Vermonters Line Up for Free Dental Care

By:  By Gordon Dritschilo
Rutland Herald

Valerie Burrell-Bitar said she had been to the dentist only once in the last five years.

“I went last July,” the 63-year-old Killington woman said. “I got two teeth filled and I exhausted my funds. That was that.”

After a toothache that had her drinking “a lot of Anbesol,” Burrell-Bitar said she was happy to take advantage of Free Dental Care Day on Saturday, in which about 40 dentists in the southern half of the state looked after uninsured Vermonters on a first-come, first-served basis.

“All the dental offices in the area actually give away a lot of free dental care that I don't think is recognized,” said Dr. Lance Smagalski of Oral and Facial Surgery Associates on Woodstock Avenue. “This is for people who fall between the cracks. There are people who have access to the voucher system and people who have money to pay out-of-pocket. Then there are people who fall between those categories.”

Smagalski said it was not uncommon for people without dental coverage to go six or seven years between visits. He described one patient who had been to a dentist only twice since 1977.

“Sometimes it's because they can't afford it,” he said. “Other times it's because they don't realize they have access to insurance they haven't signed up for. There are a lot of people here who could probably have Vermont coverage for some of the procedures we're doing.”

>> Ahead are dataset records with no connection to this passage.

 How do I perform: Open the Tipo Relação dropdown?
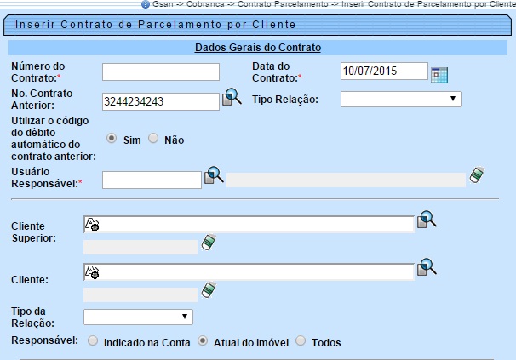pyautogui.click(x=400, y=100)
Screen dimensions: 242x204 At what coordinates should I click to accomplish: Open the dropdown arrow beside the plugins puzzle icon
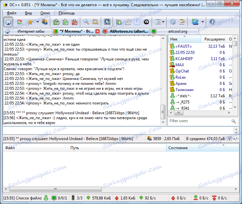203,22
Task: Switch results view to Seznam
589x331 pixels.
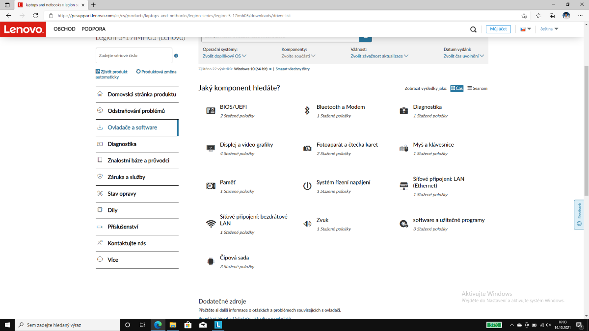Action: tap(477, 88)
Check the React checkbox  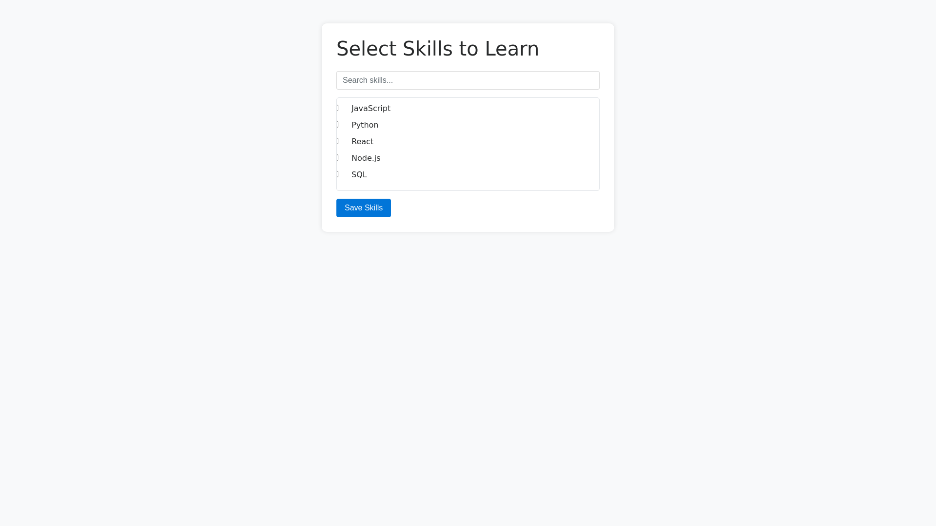337,141
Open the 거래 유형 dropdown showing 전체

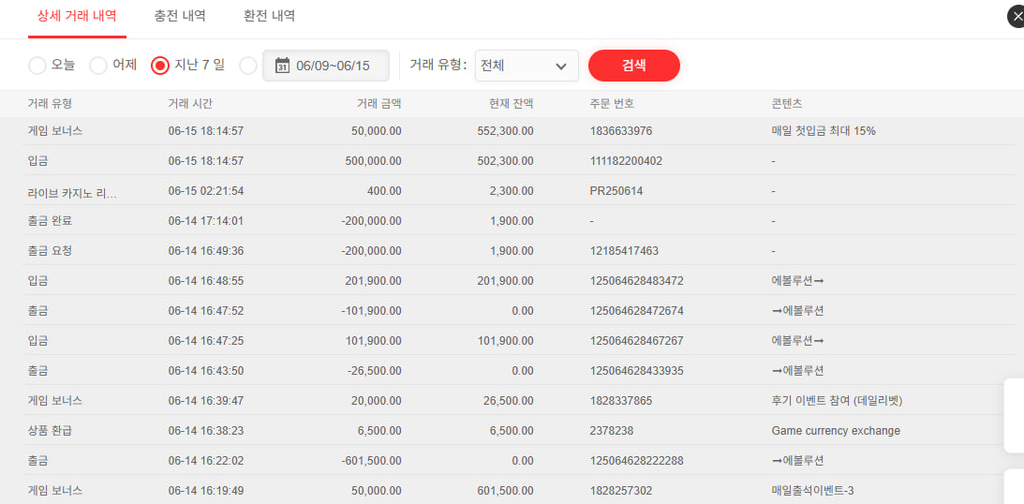pos(526,66)
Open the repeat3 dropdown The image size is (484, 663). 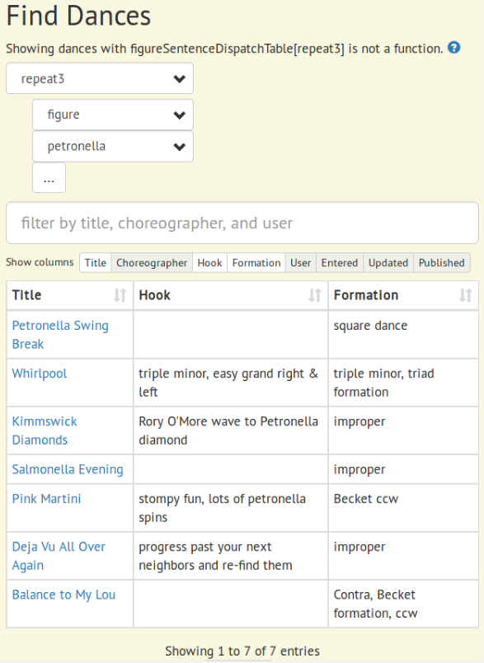(100, 78)
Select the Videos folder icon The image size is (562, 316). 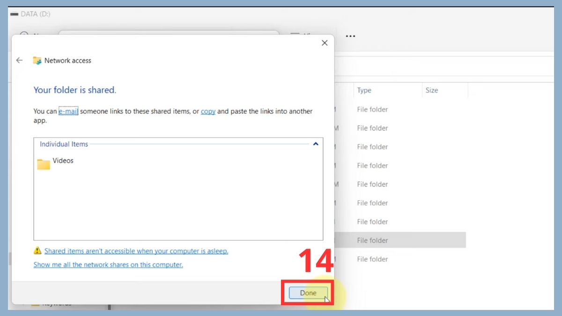(44, 163)
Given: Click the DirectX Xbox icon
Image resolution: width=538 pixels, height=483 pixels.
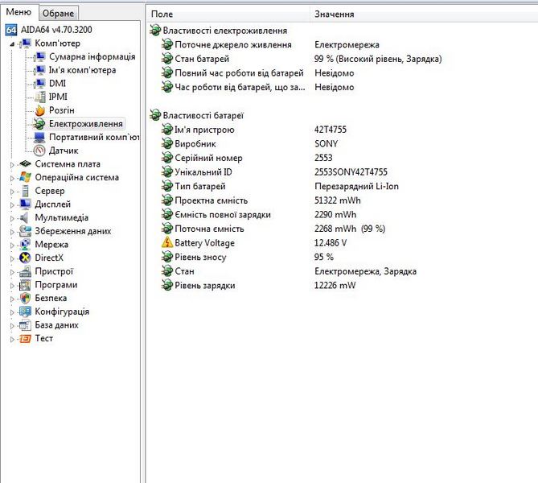Looking at the screenshot, I should (25, 258).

Smagalski said there was a misperception that Vermonters had poor access to dental care, but that the state actually had some of the highest access to dentistry.

By 10 a.m., office coordinator Heather Hunter said 80 to 100 patients had passed through. Those who simply needed teeth pulled were taken care of at the Woodstock Avenue practice, while those who needed restorative work were sent to other participating dentists in the city.

“I pulled in at 6:30 (a.m.) and there were five cars,” Hunter said. “By a little after 7 there were probably 40, 50 people waiting.”

Burrell-Bitar said she woke at 3 a.m. to get ready and tend to chores before trying to find a ride down to Rutland.

“I'm glad this is happening,” Burrell-Bitar said. “This is wonderful. A lot of people would be suffering without it.”